**Provided information**.
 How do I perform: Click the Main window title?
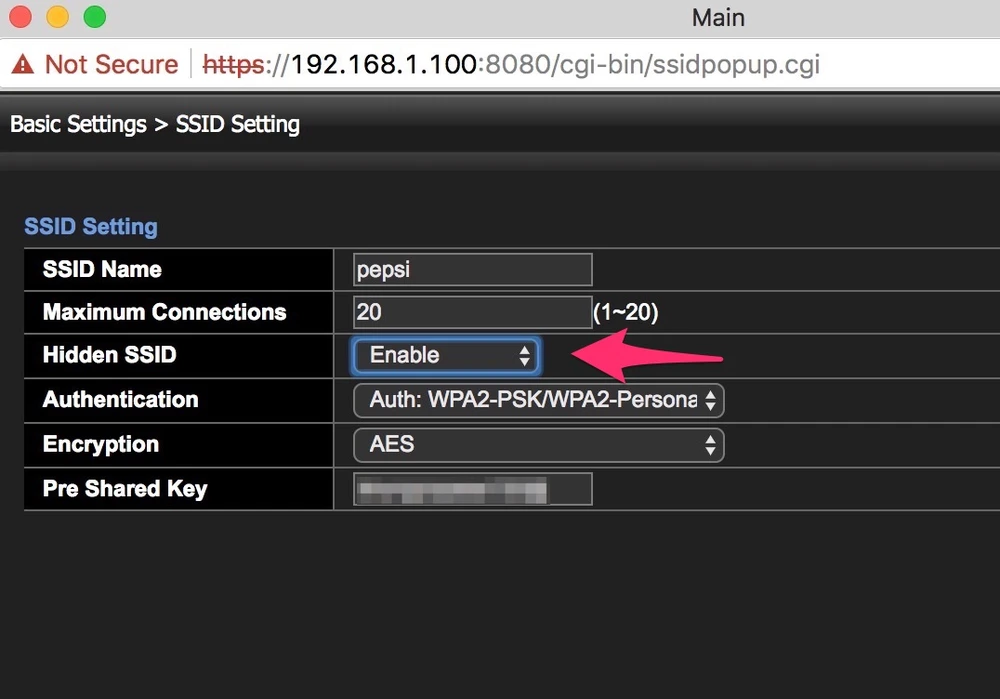718,17
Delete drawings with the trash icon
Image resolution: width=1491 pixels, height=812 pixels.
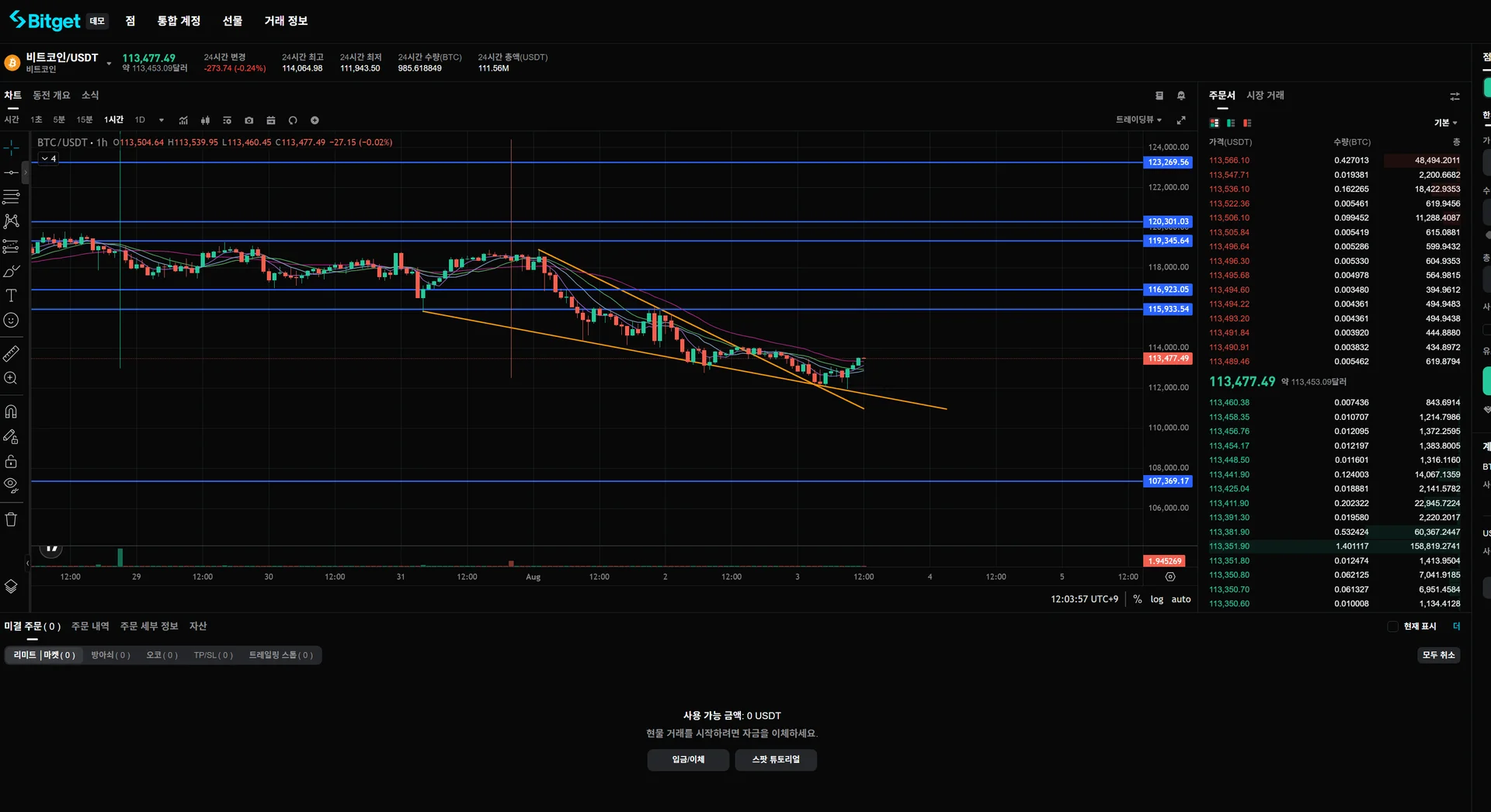point(11,519)
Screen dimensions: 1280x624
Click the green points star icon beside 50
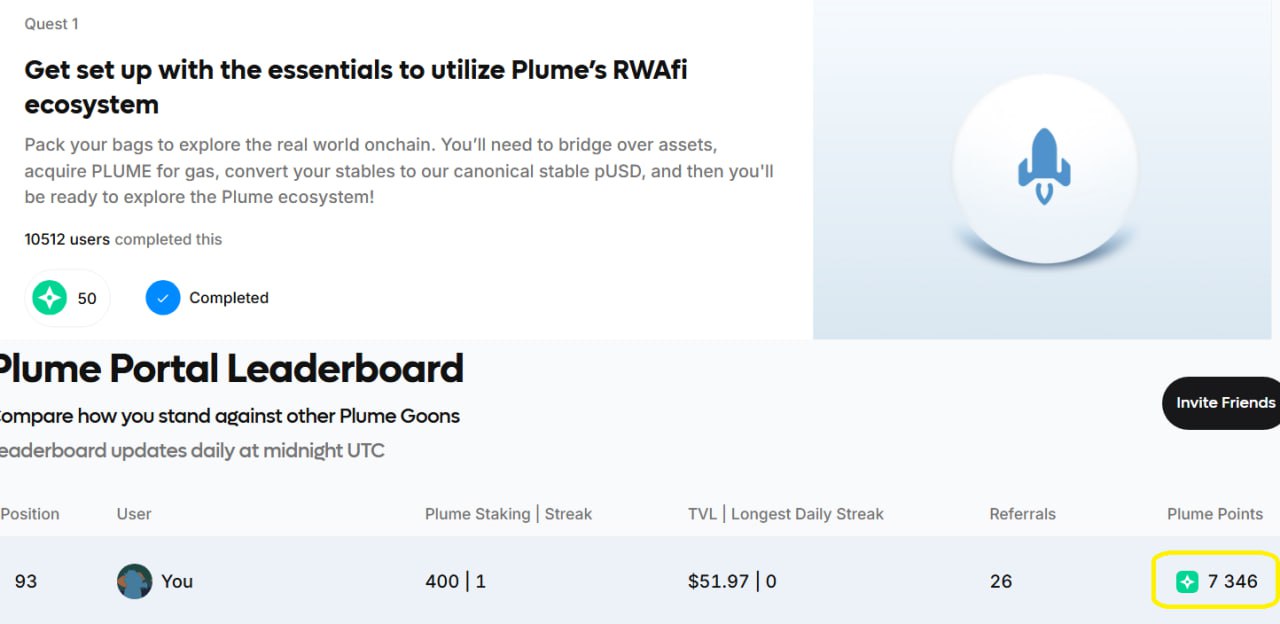49,298
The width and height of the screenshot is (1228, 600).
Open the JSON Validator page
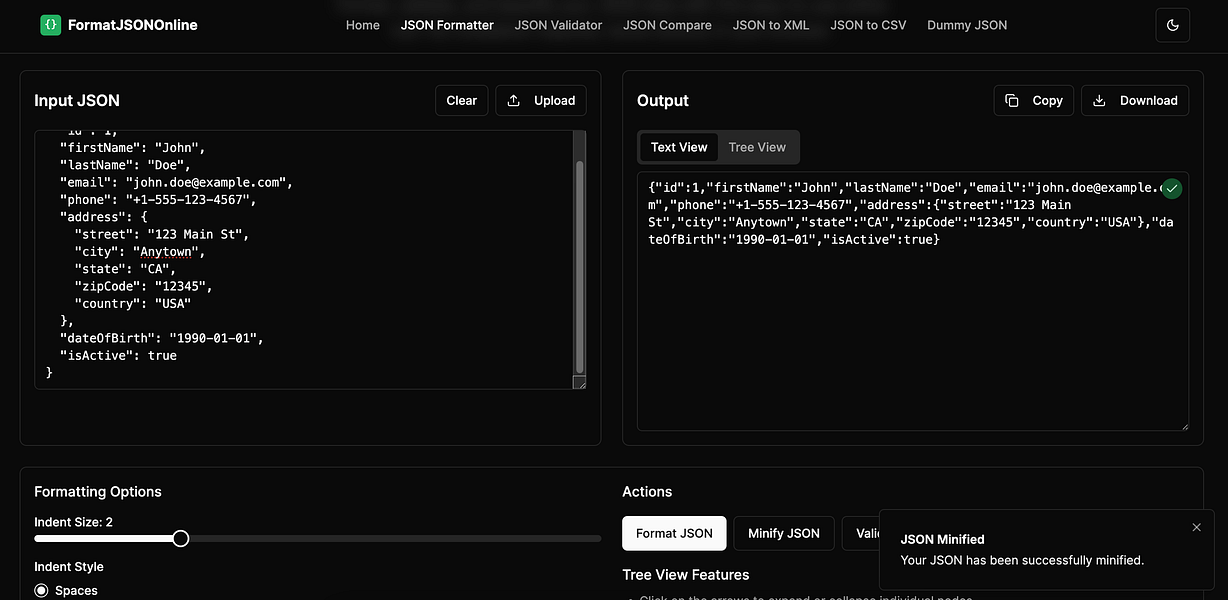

**Description of the task**.
Nothing but the records themselves, exact and complete, should be returned; leave the pictures out.

**Response area**.
 How do I perform: Click the Main window title?
718,17
Delete drawings with the trash icon
Image resolution: width=1491 pixels, height=812 pixels.
point(11,519)
Screen dimensions: 1280x624
Click the green points star icon beside 50
49,298
The width and height of the screenshot is (1228, 600).
Open the JSON Validator page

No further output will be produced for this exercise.